Money Money Money, ABBA
“I work all night, I work all day, to pay the bills I have to pay/ Ain’t it sad/ And still there never seems to be a single penny left for me/ That’s too bad.” And never more true on Tax Day.
The Smashing Pumpkins, Bullet with Butterfly Wings
“Bullet with Butterfly Wings” isn’t your typical Tax Day song, but why the hell not? It’s kind of perfect if you interpret the song liberally. I don’t know about you guys, but 364 days of rebellion is undone the day I file my taxes. Despite all my rage re: footing the bill for a bunch of policies I don’t agree with, I am still going to pay the government a quarter of my income in a timely fashion ??? ?
“C.R.E.A.M.” works on so many levels. If you’re getting a refund, listen to the chorus on repeat with dollar signs in your eyes ’cause you’re gettin’ that money. Dolla dolla bill, y’all. If you owe money, it’s time to get with a sick tight clique and go all out. And if you’re just in a bad mood because well, taxes, “C.R.E.A.M.” is a damn good song. That flow is so sweet it could make Kristen Stewart smile.
Billy Joel, Movin’ Out (Anthony’s Song)
This is the song for anyone who’s like, “Actually, I’m gonna pass on the whole ‘American Dream,’ working-stiff, tax-paying thing. Good luck with that.” Billy Joel, my friends, is not a rat in a cage.
Aloe Blacc, I Need A Dollar
I am so worried for Aloe Blacc. Your tax payment is not at the bottom of a bottle, boo.
Calloway, I Wanna Be Rich
The thing about “I Wanna Be Rich” is that I honestly believe Calloway wants to be rich. Sometimes musicians sing about being a broke ass and I have to roll my eyes so hard I have an orgasm, but I think Calloway legitimately had five good years and then begrudgingly rejoined the 99%. He’s probably hovering over his 1040 and playing this song on repeat as we speak.
The Beatles, Taxman
While “Taxman” tends to elicit homicidal tendencies in its audience (some post offices have taken to playing it for all of the last-minute taxpayers as they wait in line), it’s indisputably the number one tax song in the world. THE WORLD. And George Harrison is a god, so there’s that.

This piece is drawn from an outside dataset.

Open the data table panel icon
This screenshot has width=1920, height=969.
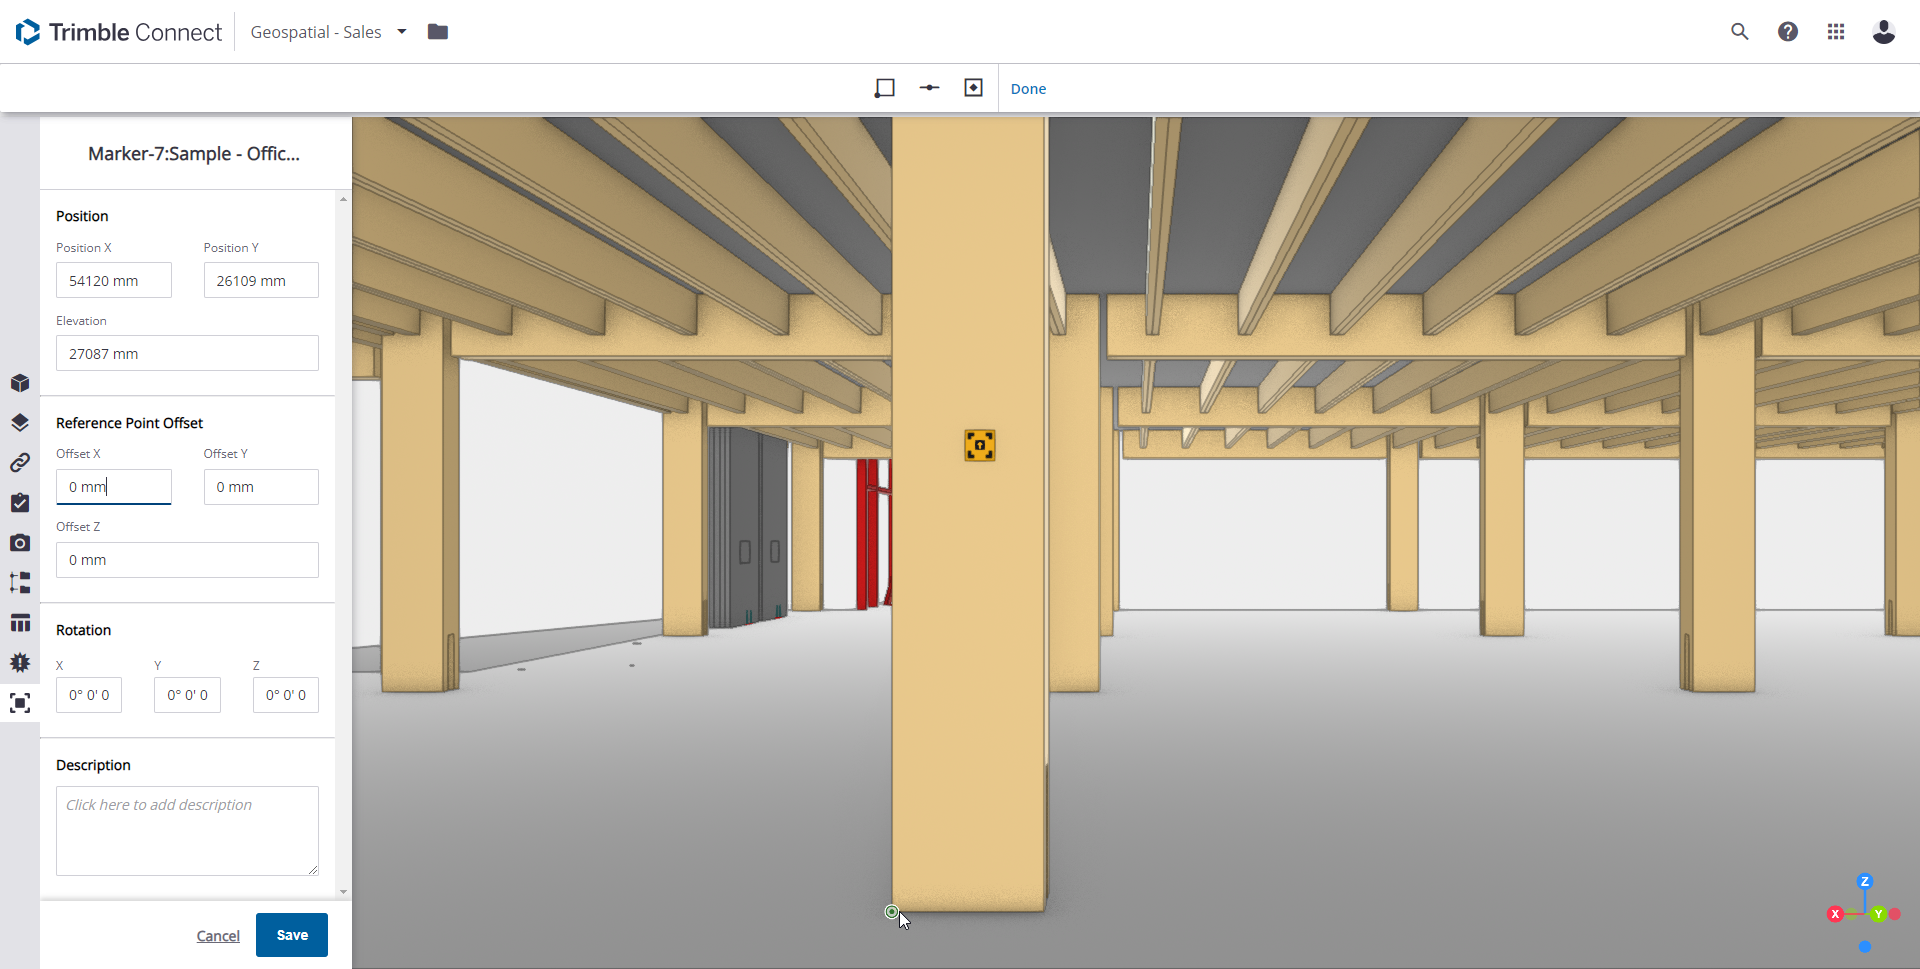pyautogui.click(x=20, y=622)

The Kinks, Sunny Afternoon
A little history: Harold Wilson was the leader of the Labour Party, serving as Prime Minister of the UK twice during the ’60s and ’70s. It was this era that inspired both “Sunny Afternoon” and “Taxman.” Bands like the Beatles and the Kinks fell under the top tax bracket, which made them liable to the 95% supertax imposed by the Labour party. So like, when you hear Ray Davies crying about his yacht, don’t mentally kick him in the nuts for complaining. All he’s got is this sunny afternoon, like you and me.